When a voter requests an absentee ballot, a photocopy of their ID document should also be sent, he said. A driver’s license or a free state ID would be sufficient to verify a person’s identity. Alabama and Kansas require IDs for both in-person and absentee voting.
Other states, such as California and New York, have no ID requirement of any kind.
“Without a requirement for proper identification and witness signatures, absentee ballots will always be extremely vulnerable,” Spakovsky said.
Dirty Voter Rolls
The Epoch Times also spoke to J. Christian Adams, president and general counsel of Public Interest Legal Foundation (PILF), the nation’s only nonprofit law firm dedicated to election integrity.
“Voter rolls have also been in a mess in a lot of states for a long time; ballots are sent to bad addresses,” Adams said.
Duplicate and unlawful voter registrations can have an effect on elections, he noted.
For instance, in a testimony (pdf) before the House Judiciary Committee in June 2020, Adams identified a voter named Rashawn Slade from Swissvale, Pennsylvania, who had registered to vote seven times.
With the prevalence of “dirty voter rolls,” Adams said, “ballots have been sent to abandoned lots, mines, liquor stores, casinos, and many other places.”
In October 2020, PILF released a video that documented visits to nonresidential addresses that were claimed by registered voters in Nevada.

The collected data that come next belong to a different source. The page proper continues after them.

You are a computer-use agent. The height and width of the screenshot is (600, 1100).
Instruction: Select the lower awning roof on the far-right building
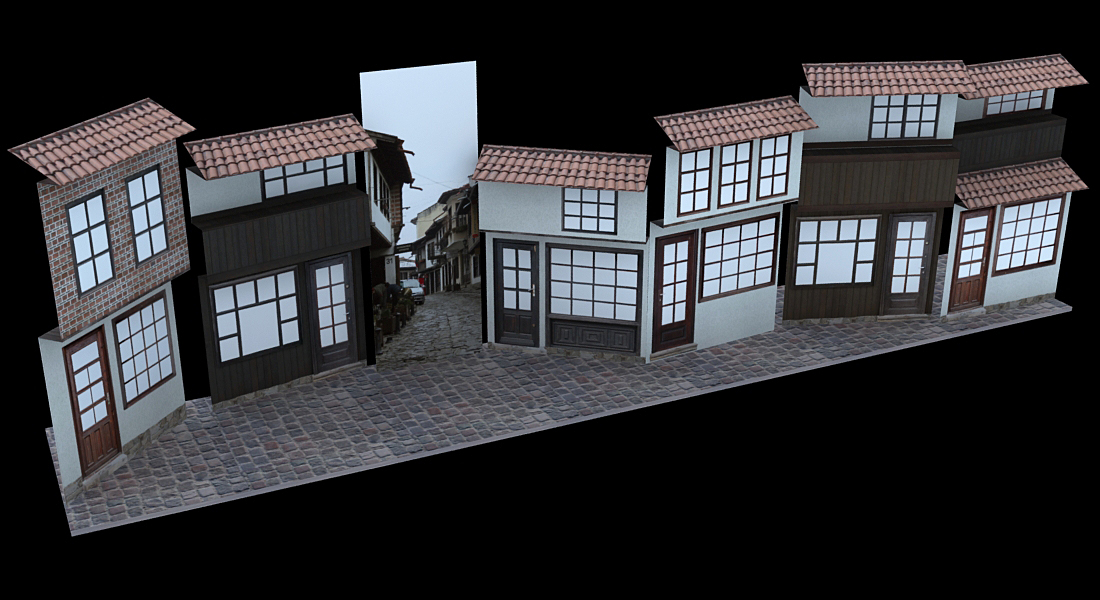pos(1018,182)
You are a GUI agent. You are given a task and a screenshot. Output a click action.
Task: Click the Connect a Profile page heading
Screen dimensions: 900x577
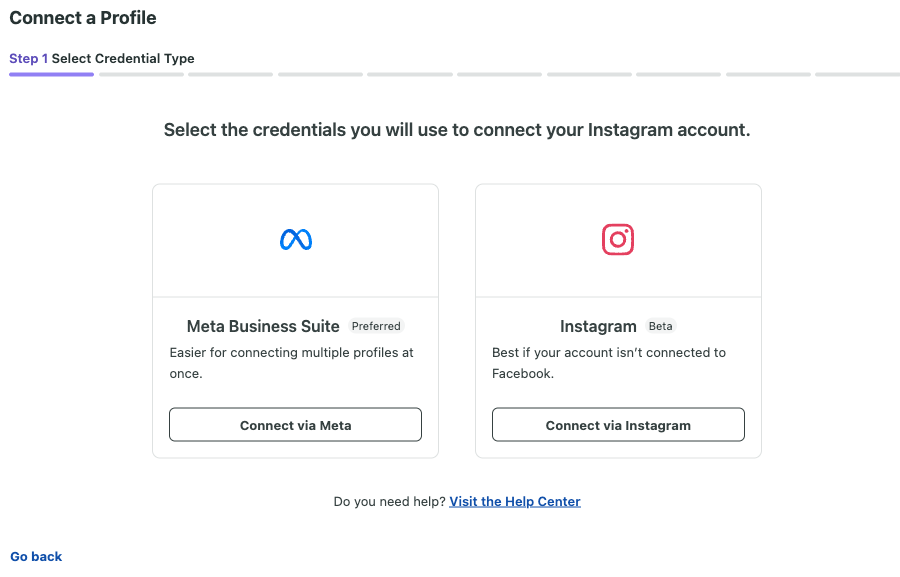pos(83,18)
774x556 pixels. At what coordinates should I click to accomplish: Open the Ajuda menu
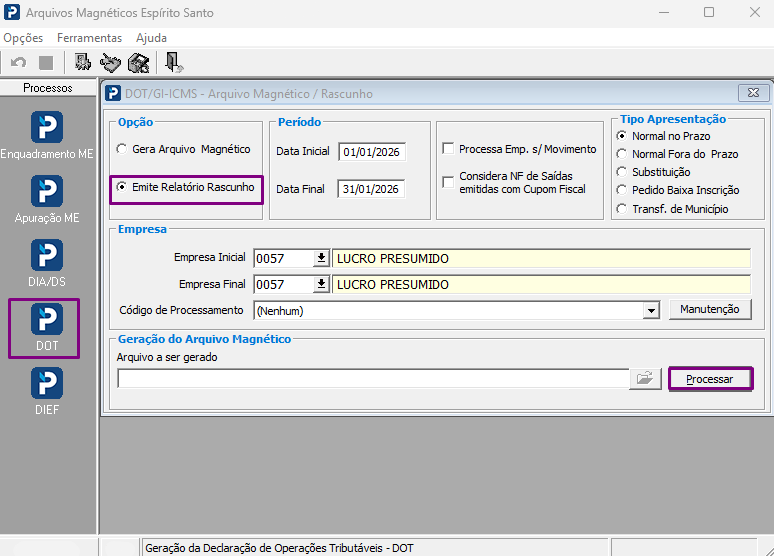[x=152, y=38]
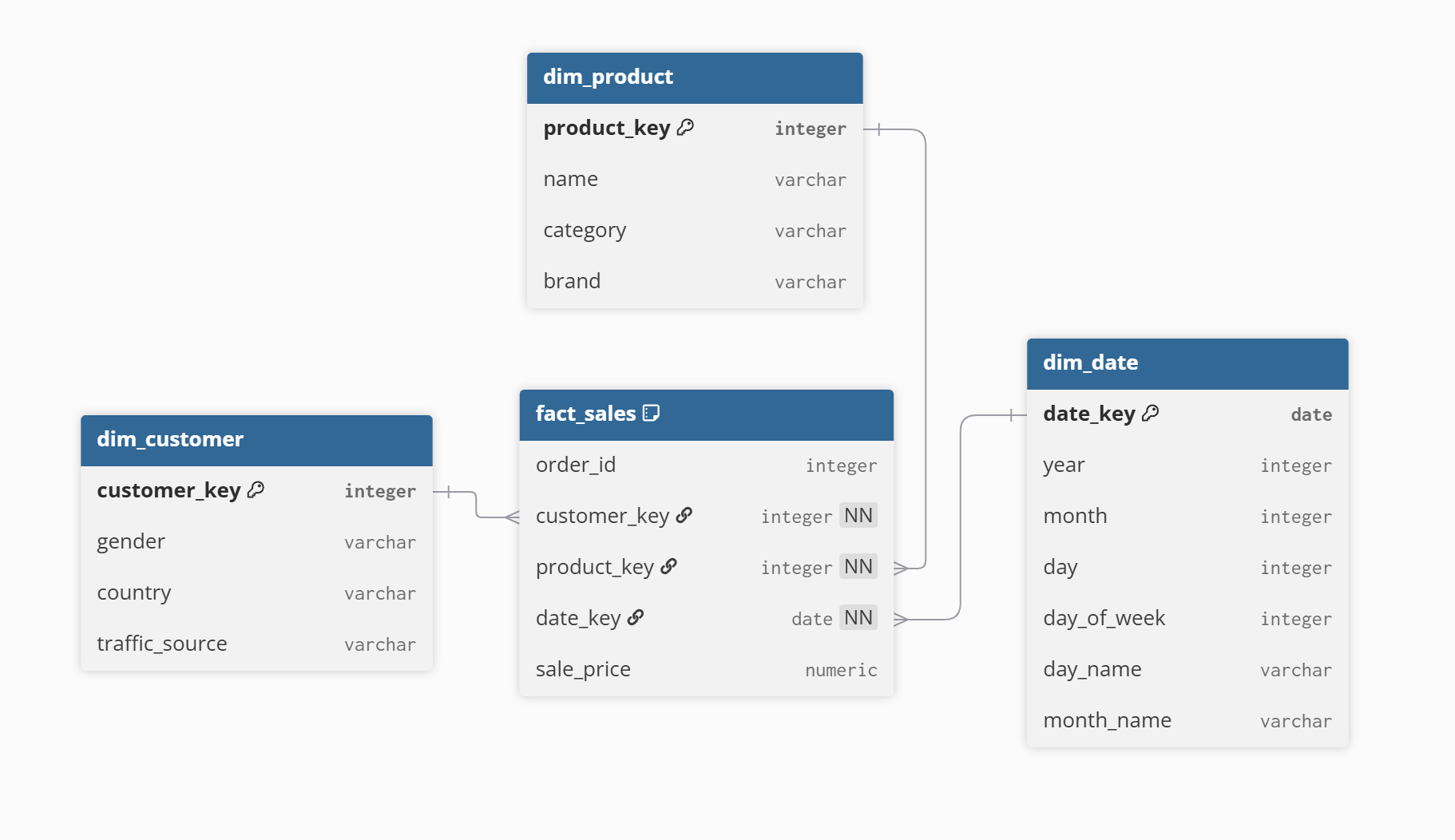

In January, PILF shared a report (pdf) examining Arizona’s voter registration rolls. It found that in 2020, there were 31,641 Arizona voter registrants who had registered for a second time in a new state upon moving.
There were also 863 residents of Arizona who registered twice under variations of their names. Small differences in the way a potential voter spells his or her name can create duplicate registrations, according to Adams.
“A person has the ability, for example, to register to vote using his or her middle name, while also getting registered a second time by using a full middle name,” he said.
People have even transposed their date of birth, essentially creating two different people.
“For the future of the nation’s election integrity, there must be an effort to clean up dirty voter rolls, including those where dead people still remain on the roll,” Adams said.